Wednesday, September 30, 2009

London Day Five

Our traditional English breakfast fortified us for another day of touring. We stopped at Tower Hill, site of innumerable public beheadings, then into the Tower of London for an excellent tour. The guide gave a very entertaining description of all the defenses a hypothetical invader would have to get through to successfully attack the tower. Exceedingly redundant and absolutely effective. Getting out was occasionally easier. The first captive climbed down a rope that had been smuggled in a cask of wine. Another prisoner tied bedsheets together, but they tore, he fell headlong and that was the end of him.
I love walking along the paths and passing Traitors Gate where Queen Elizabeth I entered the Tower. The White Tower, which William the Conqueror built, has an exhibit cleverly named: Henry VIII, Dressed to Kill. It featured several sets of armor custom made for Henry. He was a great athlete. Did you know Henry played "real tennis?" It's a game that looks a lot like squash, with the players facing each other as in modern tennis, but playing the ball off the walls, like squash. They say Henry was playing it at Hampton Court Palace when Anne Boleyn was executed.
Speaking of William "the Conqueror"(1066 and all that): have you had the impression he was a real outsider, kind of like Attila the Hun? Turns out he was King Edward the Confessor's cousin and William claimed Edward offered him the throne. Harold was Edward's brother-in-law and either Edward made two conflicting promises, William exaggerated his claim, or Harold just didn't get the memo. Harold's death at the Battle of Hastings gave William the kingdom and he immediately built the original Tower of London. We call it the White Tower because they used to whitewash it to cover the muck that ran down it from the privies.
Our guide slyly referred to 2012, the year of the London Olympics, several times when talking about possible improvements to the city. For example, the White Tower may be whitewashed again, say, in 2012.
We went to King's Cross station to find a Spanish restaurant, Camino, but arrived 2 minutes after table service ended, so we left in pursuit of a late afternoon meal. We took a double decker bus along Euston Road, watching for likely candidates. Jim spotted the Allsop pub, so we gave it a try. Jim had a wonderful lamb curry and I tried the Suffolk sausage and mash (potatoes) in a Yorkshire pudding. Yorkshire pudding is usually a small, baked, round affair, but this was a square the size of a dinner plate as delicious as the smaller ones. Happily the sausage bore no relation to the breakfast offerings at this hotel, i.e. it was tasty with a good texture. We shared a goat cheese salad, which shows that the pub is firmly in the twenty-first century.
We went into Marylebone Station and discovered another West Cornwall Pasty kiosk, but of course we were full of pub fare. (Note to self: remember Marylebone Station next time you're hungry.) I asked a sweet old gentleman how to say the name of the station.
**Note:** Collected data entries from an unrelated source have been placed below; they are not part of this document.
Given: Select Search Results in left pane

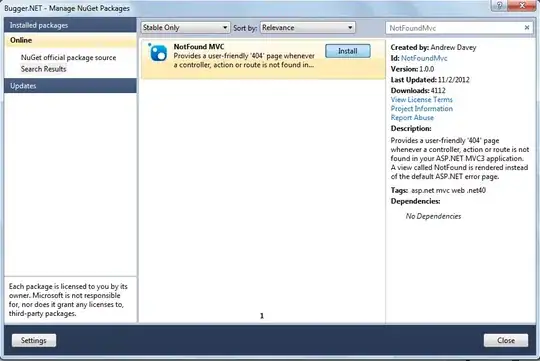Looking at the screenshot, I should (x=43, y=69).
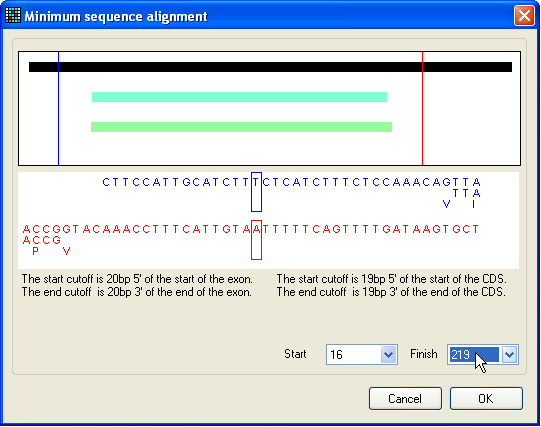
Task: Select the red end cutoff line
Action: click(422, 108)
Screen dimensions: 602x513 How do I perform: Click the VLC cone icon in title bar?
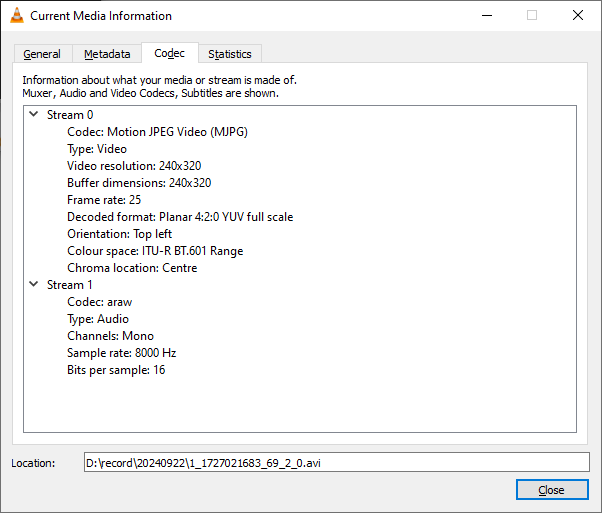click(x=17, y=16)
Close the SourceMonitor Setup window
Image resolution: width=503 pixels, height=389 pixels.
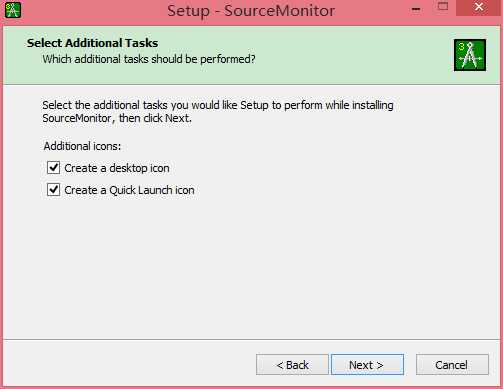coord(479,7)
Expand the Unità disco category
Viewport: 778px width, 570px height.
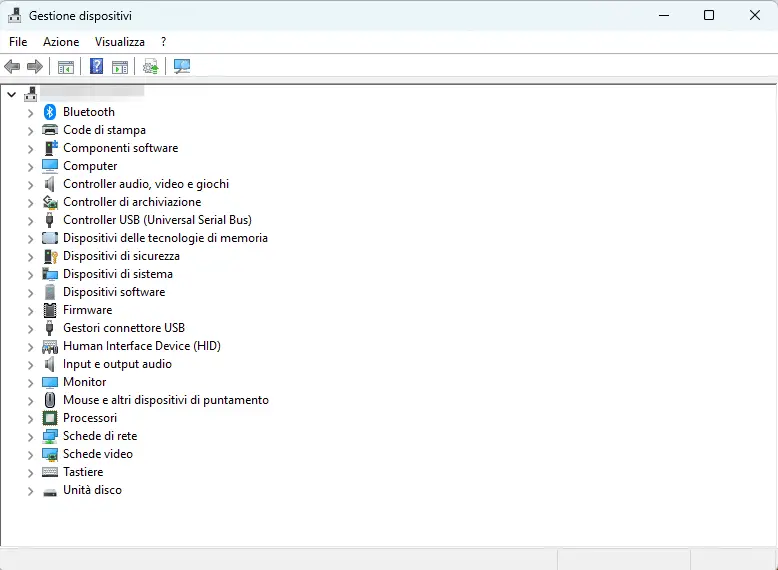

He said you could say it either "mary-le-bone" or "marlee-bone." Not too definitive.
This evening we attended a Viennese concert put on by the Young Musicians Symphony Orchestra at St. John Smith's Square near Westminister Abbey. We felt like we were in Vienna. Listening to the New Year's Day radio broadcast from Vienna is a tradition for us. There was a lovely young soprano, and several waltzes by several Strausses, including Roses from the South and the Emperor Waltz. The encores included the Thunder and Lightning Polka, (someone handed the conductor an umbrella) and ended with the the Radetzky March - a real Viennese crowd pleaser, where the conductor directed us to clap in time to the march.
Afterwards we walked beside Parliment as Big Ben sounded the tenth hour. The Lady Chapel of the Abbey looked impossibly delicate in the lighting. We walked half-way across the Westminster Bridge and again recreated the pixie dust scene from Hook, this time more authetically, since the streetlamps were lit.

2 comments:

  1. The Lincoln Cathedral copy is the one that is in New York right now. I'll try to take good care of it.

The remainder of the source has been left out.